● Records provided
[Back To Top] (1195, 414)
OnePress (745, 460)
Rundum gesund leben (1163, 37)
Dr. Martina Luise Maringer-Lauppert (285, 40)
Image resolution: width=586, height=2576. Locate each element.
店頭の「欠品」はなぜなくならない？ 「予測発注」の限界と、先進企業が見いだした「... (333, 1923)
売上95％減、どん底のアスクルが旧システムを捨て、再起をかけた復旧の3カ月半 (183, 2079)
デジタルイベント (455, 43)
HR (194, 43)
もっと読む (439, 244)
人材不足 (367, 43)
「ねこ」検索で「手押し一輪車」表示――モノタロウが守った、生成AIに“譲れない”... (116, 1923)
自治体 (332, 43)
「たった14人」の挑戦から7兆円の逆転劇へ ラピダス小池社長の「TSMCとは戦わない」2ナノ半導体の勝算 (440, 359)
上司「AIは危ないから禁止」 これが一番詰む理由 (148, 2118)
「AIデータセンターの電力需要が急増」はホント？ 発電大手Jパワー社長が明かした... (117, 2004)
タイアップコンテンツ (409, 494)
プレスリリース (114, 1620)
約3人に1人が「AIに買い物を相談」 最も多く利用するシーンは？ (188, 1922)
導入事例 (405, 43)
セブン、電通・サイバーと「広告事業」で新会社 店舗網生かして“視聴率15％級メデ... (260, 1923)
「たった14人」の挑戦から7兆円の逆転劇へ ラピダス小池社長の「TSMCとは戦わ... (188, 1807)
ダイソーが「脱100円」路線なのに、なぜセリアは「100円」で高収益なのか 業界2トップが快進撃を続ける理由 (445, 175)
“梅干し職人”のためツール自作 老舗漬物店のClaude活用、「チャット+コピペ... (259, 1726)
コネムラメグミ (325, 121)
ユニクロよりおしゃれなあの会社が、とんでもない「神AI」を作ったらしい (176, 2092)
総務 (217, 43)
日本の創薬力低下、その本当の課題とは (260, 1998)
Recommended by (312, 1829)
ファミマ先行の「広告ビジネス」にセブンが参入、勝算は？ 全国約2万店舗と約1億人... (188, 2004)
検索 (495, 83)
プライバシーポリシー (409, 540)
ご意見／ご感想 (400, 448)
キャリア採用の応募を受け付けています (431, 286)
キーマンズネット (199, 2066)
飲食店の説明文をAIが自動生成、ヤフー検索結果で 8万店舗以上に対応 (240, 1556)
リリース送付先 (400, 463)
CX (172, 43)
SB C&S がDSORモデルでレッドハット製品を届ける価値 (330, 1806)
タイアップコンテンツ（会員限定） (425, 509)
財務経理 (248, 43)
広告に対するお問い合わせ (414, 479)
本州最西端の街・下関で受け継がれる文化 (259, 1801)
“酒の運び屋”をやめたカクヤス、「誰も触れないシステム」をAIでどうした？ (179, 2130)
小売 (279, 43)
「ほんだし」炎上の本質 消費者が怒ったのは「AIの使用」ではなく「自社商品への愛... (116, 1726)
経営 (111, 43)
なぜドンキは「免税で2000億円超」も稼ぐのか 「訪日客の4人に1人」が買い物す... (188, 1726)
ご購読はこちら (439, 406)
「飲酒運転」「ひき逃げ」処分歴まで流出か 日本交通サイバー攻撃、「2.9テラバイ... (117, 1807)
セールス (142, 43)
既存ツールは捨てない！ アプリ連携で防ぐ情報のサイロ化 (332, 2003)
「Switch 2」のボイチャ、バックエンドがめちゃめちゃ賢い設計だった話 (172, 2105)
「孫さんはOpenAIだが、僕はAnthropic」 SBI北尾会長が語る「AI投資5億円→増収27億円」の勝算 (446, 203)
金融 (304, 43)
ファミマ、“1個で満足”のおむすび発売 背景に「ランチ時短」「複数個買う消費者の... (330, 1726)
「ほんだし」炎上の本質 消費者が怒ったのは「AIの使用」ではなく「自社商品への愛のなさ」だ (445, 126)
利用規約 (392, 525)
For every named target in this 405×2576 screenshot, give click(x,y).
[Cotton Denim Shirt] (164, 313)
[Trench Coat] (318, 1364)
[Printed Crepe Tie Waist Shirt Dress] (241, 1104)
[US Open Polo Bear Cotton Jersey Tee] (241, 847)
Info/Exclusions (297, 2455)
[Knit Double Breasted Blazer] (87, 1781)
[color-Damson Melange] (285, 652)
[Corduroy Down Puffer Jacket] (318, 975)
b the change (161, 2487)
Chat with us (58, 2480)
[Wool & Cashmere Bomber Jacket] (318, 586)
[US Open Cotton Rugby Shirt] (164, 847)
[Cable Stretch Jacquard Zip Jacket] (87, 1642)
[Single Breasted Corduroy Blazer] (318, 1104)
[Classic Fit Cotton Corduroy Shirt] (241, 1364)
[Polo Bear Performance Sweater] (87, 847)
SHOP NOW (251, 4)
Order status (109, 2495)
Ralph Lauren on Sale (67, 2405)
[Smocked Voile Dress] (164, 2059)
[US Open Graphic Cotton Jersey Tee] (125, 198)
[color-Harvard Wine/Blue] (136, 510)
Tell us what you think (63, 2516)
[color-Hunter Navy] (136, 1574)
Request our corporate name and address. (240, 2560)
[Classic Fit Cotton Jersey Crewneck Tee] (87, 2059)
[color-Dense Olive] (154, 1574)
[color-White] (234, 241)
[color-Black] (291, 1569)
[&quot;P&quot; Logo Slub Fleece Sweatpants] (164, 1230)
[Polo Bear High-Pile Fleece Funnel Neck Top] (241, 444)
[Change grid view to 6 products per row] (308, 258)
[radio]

● What you have to do
Line count for "消費者が怒ったのは": give the number of lines in the data above that include it, and nothing else.

● Task response
2